I’ve said it before and I’m sure I’ll say it again, more than once: I love literary award longlists. And I particularly love comparing literary awards longlists because it seems there are lots of good books that make longlists but not shortlists…

Anyway. This year’s Big Book longlist has 34 titles, of which two are in manuscript form, hence unpublished at the time they were submitted. (I always find this a bit mysterious…) As for methodology: I’ll first list eight books I’m already interested in then move on to a few titles by unfamiliar authors.

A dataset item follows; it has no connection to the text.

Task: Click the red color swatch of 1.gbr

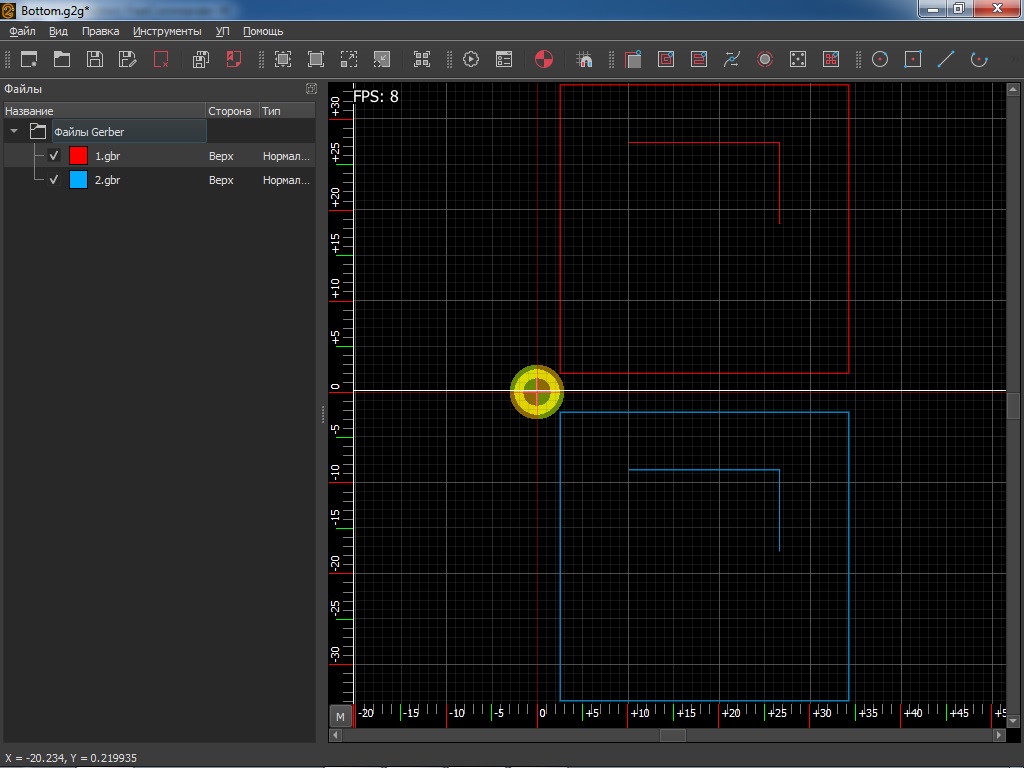Action: pos(78,156)
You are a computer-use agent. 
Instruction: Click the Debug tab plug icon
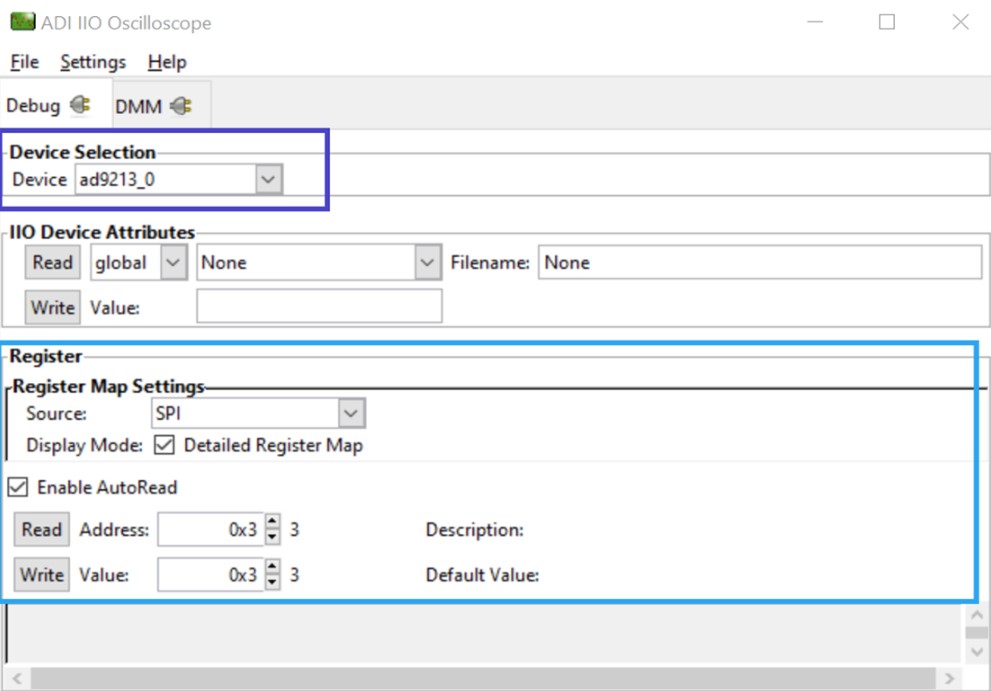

  • Andrei Volos’s Должник (The Debtor) is book three of a tetralogy. I’ve never read Volos, despite numerous recommendations over the years… Maybe the tetralogy is the place to start.
  • Mikhail Gigolashvili’s Тайный год (The Secret Year, though I suspect this is “secret” with a good dose of mysteriousness…) is set during the time of Ivan the Terrible.
  • Dmitri Danilov’s Сидеть и смотреть (Sit and Look/Watch), which I read part of—and enjoyed but wanted to read in print form—when it first came out in journal form is very Danilov. (Much of it was written on a phone.)
  • Shamil Idiatullin’s Город Брежнев (Brezhnev City, at least sort of: Naberezhnye Chelny was called “Brezhnev” during 1982-1988) is a brick of a book (700 pages) about the 1980s. Recommended highly by critic Galina Yuzefovich.
  • Anna Kozlova’s F20 is apparently a novel about a teenager with schizophrenia. F20 is already on the 2017 NatsBest shortlist; it won the most points in the first round.
  • Dmitry Novikov’s Голомяное пламя (hmm, the first word is an adjectival form of “голомя,” a Pomor word that means open sea or distant sea… so maybe something like Flame Out at Sea or Flame Over the Open Sea…), which I’ve seen recommended several times already this year, is a book I have a special interest in because Novikov is from Petrozavodsk and writes about the Russian north.
  • Vladimir Sorokin’s Манарага (Manaraga) apparently involves cooking food over fires of burning books. Yuzefovich recommended this title, too. Hmm, I didn’t know Manaraga’s a mountain…
  • Anna Starobinets’s Посмотри на него (Maybe Look at Him? I’m not sure…) is about motherhood and the loss of a child before birth.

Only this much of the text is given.